Exercise instructions: Reproduce exactly the span of lines beginning at the one with "Viewport: 798px width, 484px" and ending at the last line of the data below, omitting pictures.

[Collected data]
---

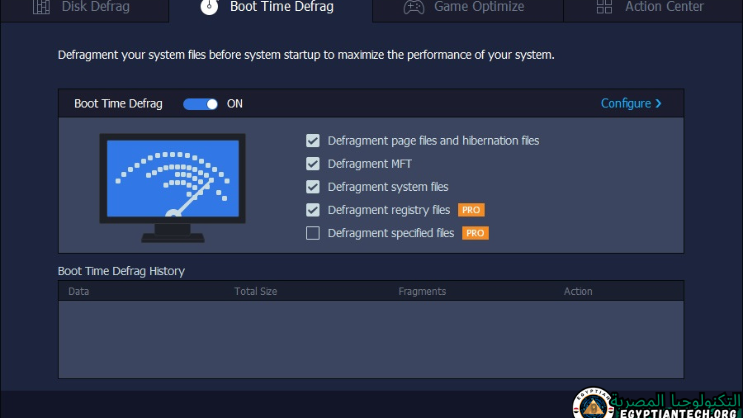Screen dimensions: 743x418
Task: Click the Total Size column header
Action: 256,292
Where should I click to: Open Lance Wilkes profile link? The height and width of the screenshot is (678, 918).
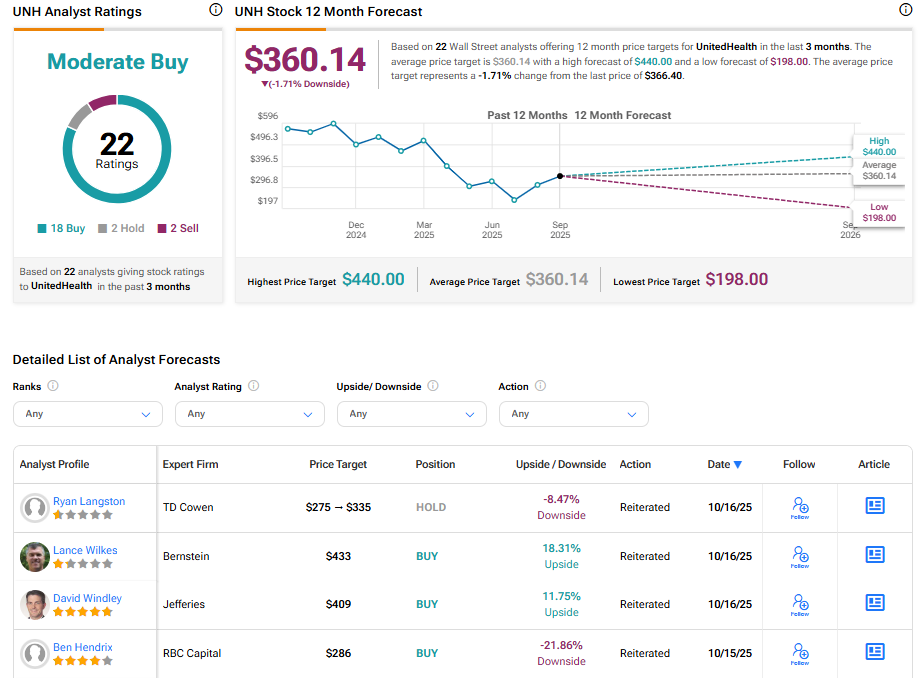(x=85, y=550)
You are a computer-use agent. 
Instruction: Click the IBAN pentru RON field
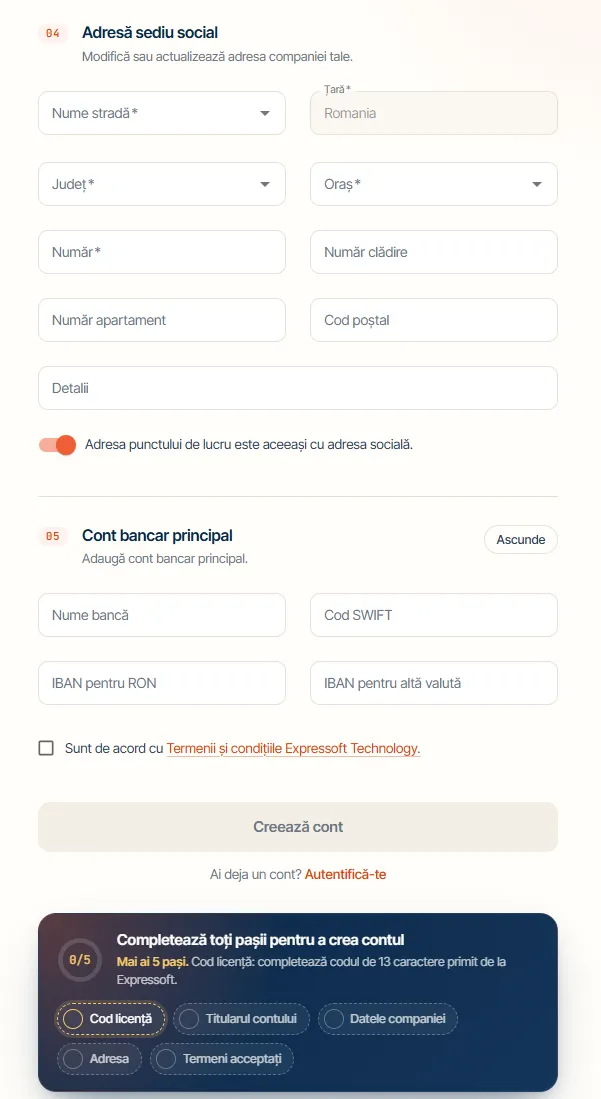pyautogui.click(x=162, y=683)
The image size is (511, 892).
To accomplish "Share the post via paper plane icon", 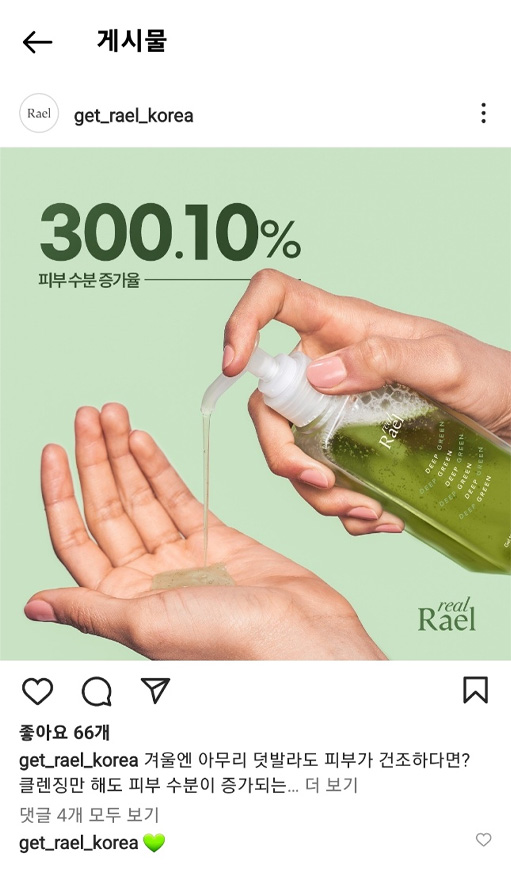I will (x=155, y=690).
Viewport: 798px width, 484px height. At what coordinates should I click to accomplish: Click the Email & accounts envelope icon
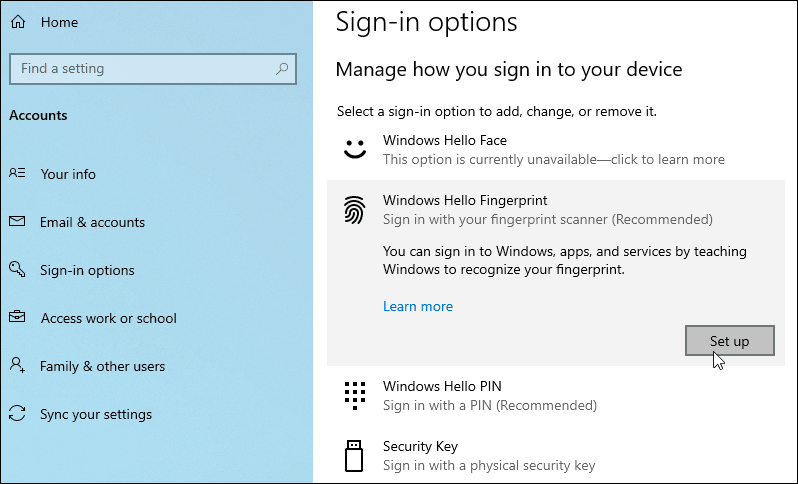(17, 221)
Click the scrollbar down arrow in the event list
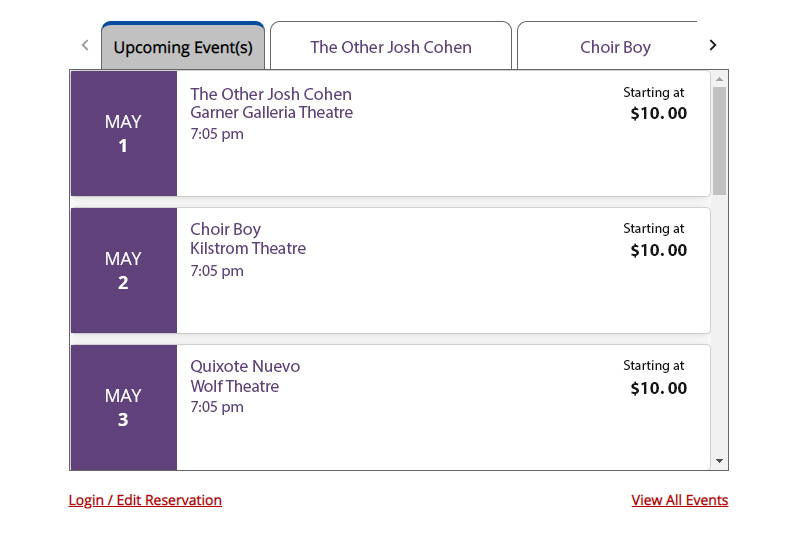The width and height of the screenshot is (788, 544). coord(719,461)
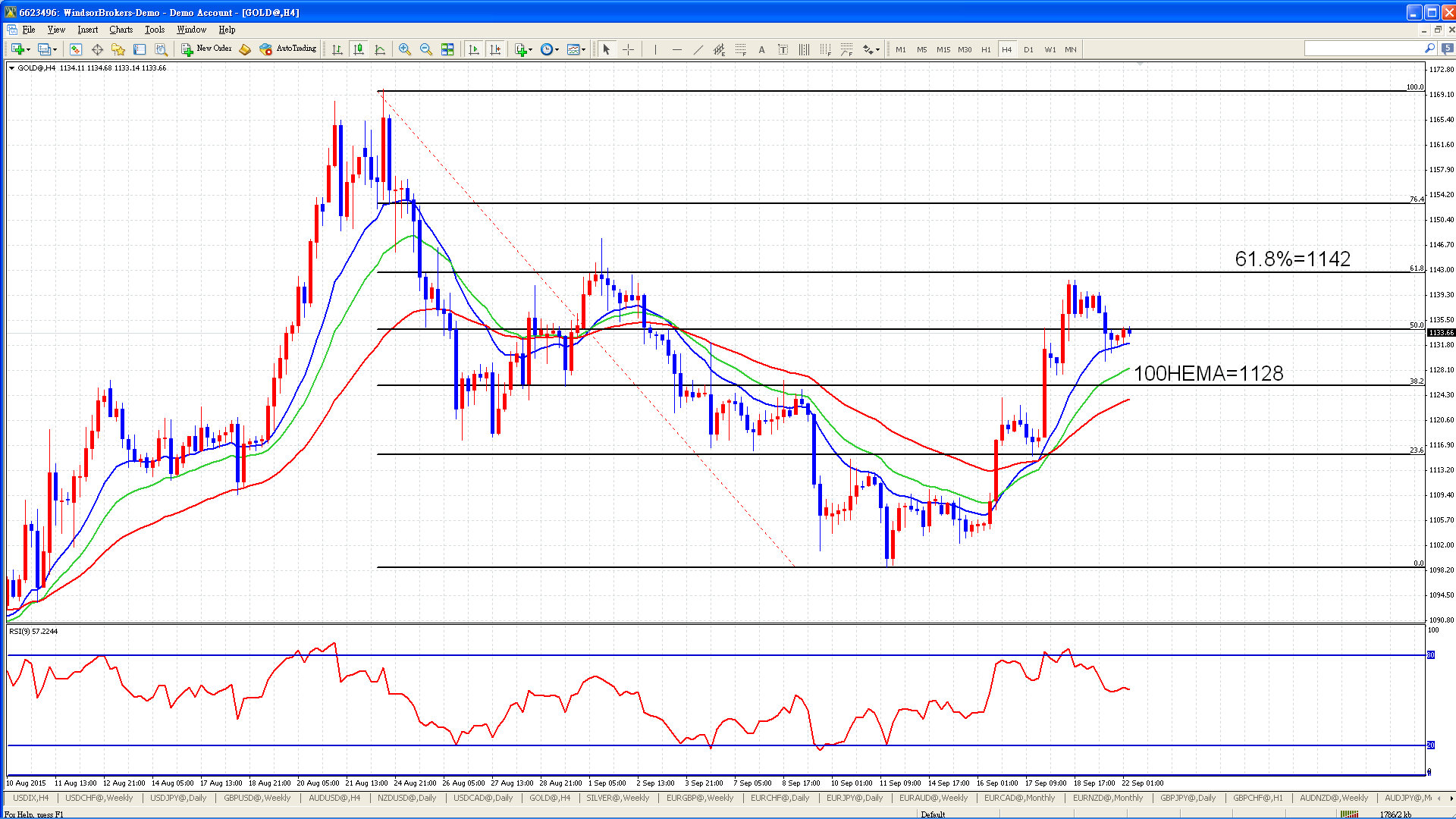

---

Response:
Viewport: 798px width, 484px height. At what coordinates should I click to accomplish: Click the Email & accounts envelope icon
(17, 221)
Click the scrollbar down arrow in the event list
The width and height of the screenshot is (788, 544). coord(719,461)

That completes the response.